▶ **WHAT IS REQUIRED**:
State how many lines of the entries hold the string "computer", and nothing more.

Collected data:

++++

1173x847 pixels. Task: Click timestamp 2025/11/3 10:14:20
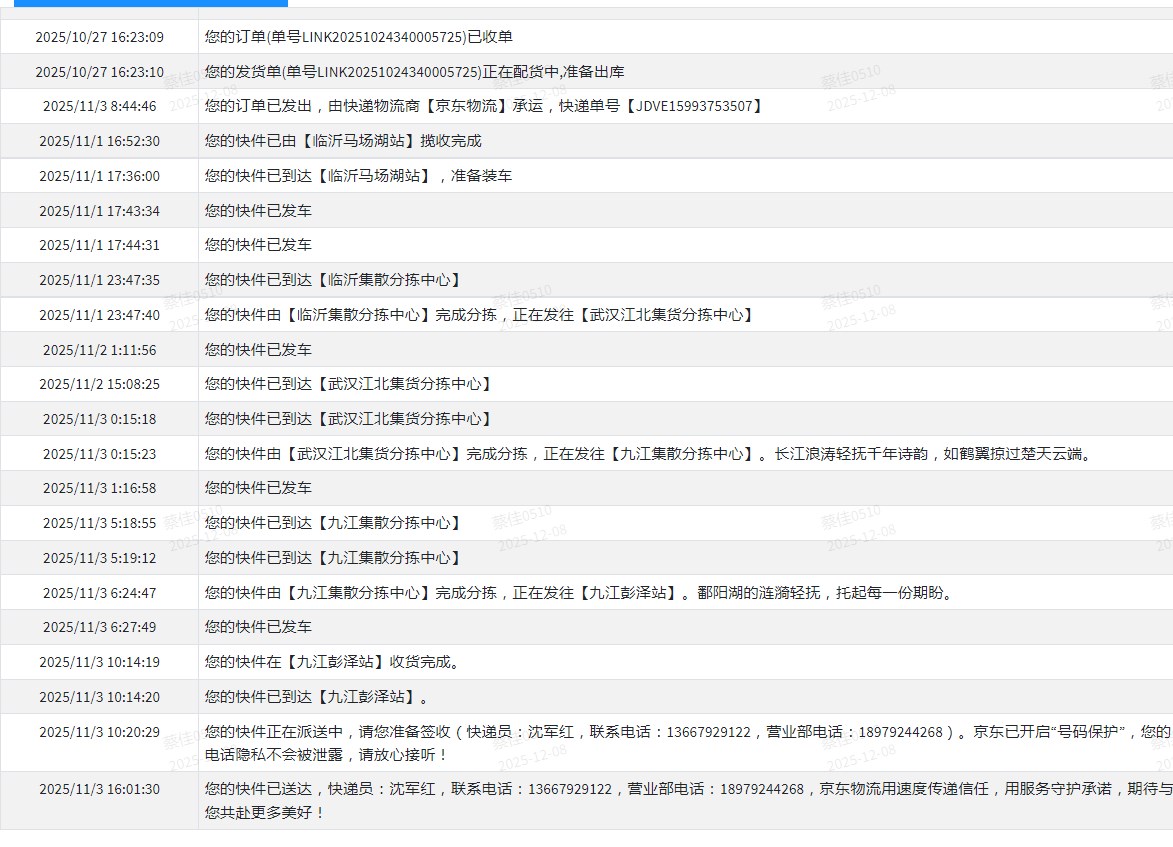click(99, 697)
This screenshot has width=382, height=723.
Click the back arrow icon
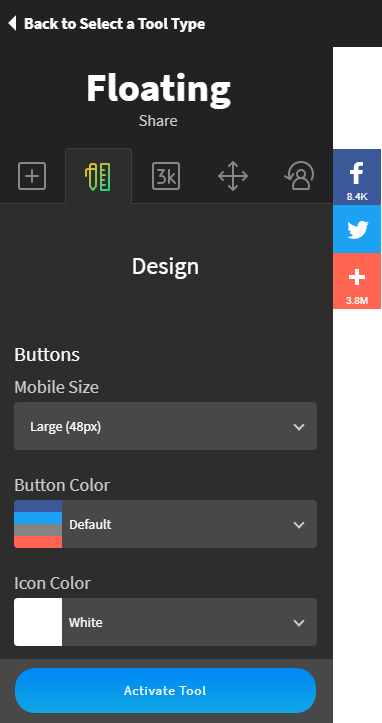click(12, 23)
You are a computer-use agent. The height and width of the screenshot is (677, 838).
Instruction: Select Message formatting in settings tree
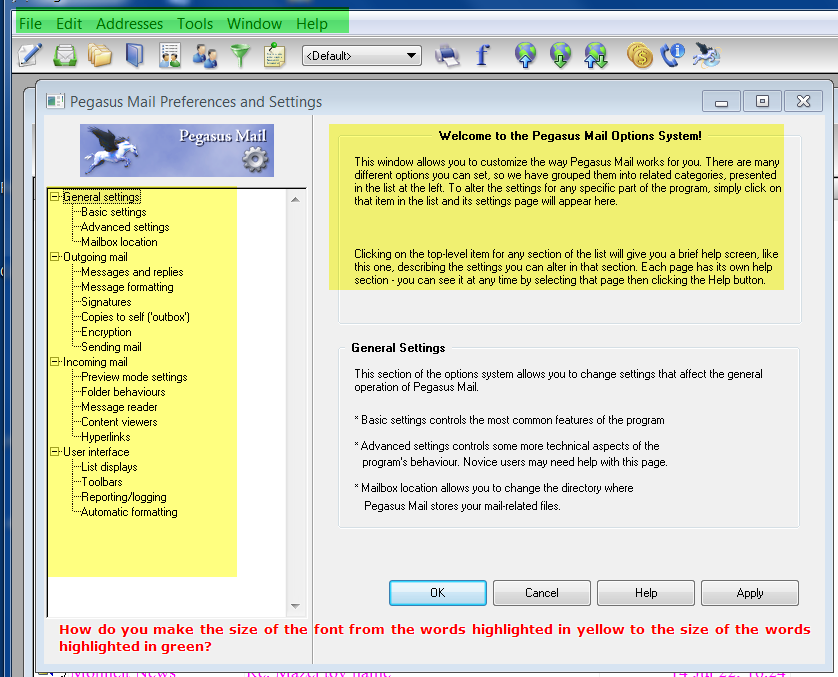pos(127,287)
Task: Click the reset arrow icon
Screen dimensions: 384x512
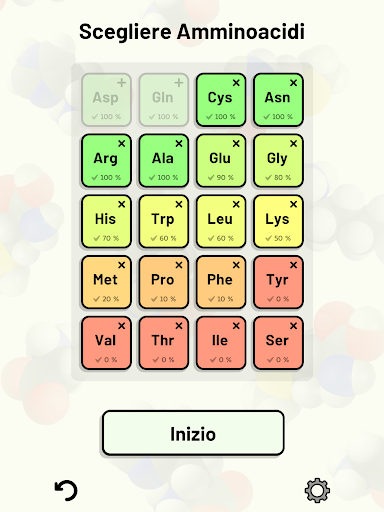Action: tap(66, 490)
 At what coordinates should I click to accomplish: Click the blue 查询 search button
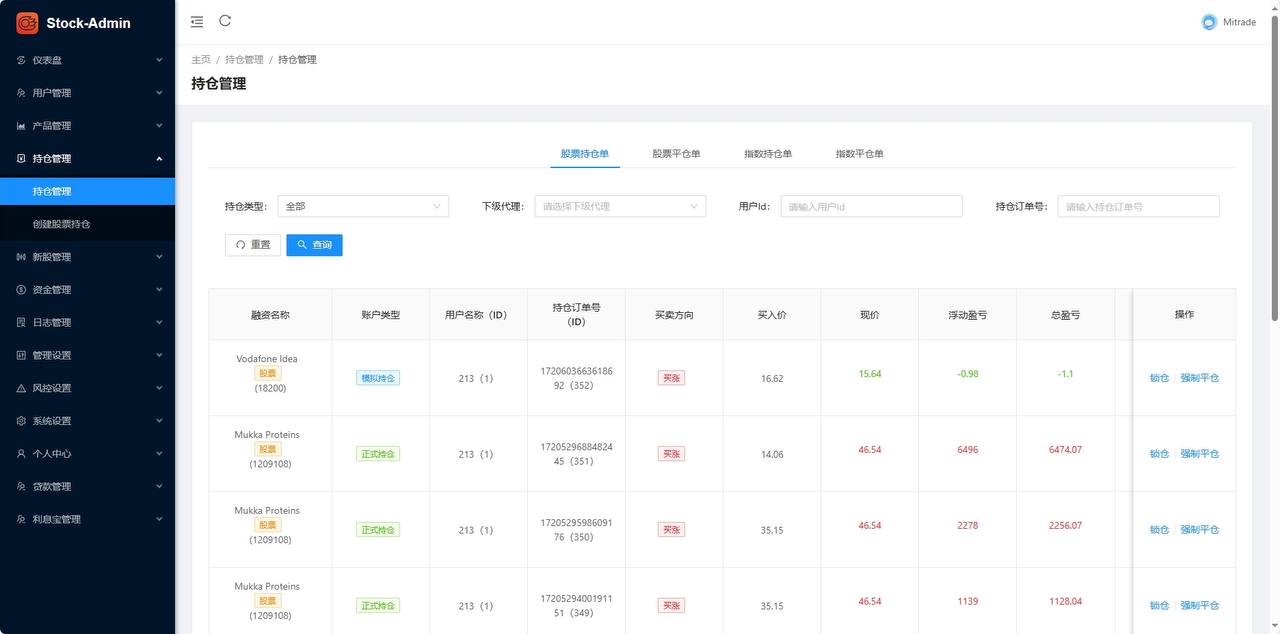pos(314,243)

++++

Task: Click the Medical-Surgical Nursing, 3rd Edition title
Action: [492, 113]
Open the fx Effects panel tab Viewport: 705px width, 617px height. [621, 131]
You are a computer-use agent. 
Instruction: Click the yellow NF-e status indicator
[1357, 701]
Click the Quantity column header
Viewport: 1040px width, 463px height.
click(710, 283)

++++

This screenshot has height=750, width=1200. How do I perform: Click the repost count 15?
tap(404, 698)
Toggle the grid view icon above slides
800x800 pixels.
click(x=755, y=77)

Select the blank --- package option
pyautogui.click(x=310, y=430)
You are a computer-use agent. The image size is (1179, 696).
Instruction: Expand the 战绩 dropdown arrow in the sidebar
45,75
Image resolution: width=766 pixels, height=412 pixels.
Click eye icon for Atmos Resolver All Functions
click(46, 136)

++++

▶ **SOLUTION FOR THIS PROBLEM**:
3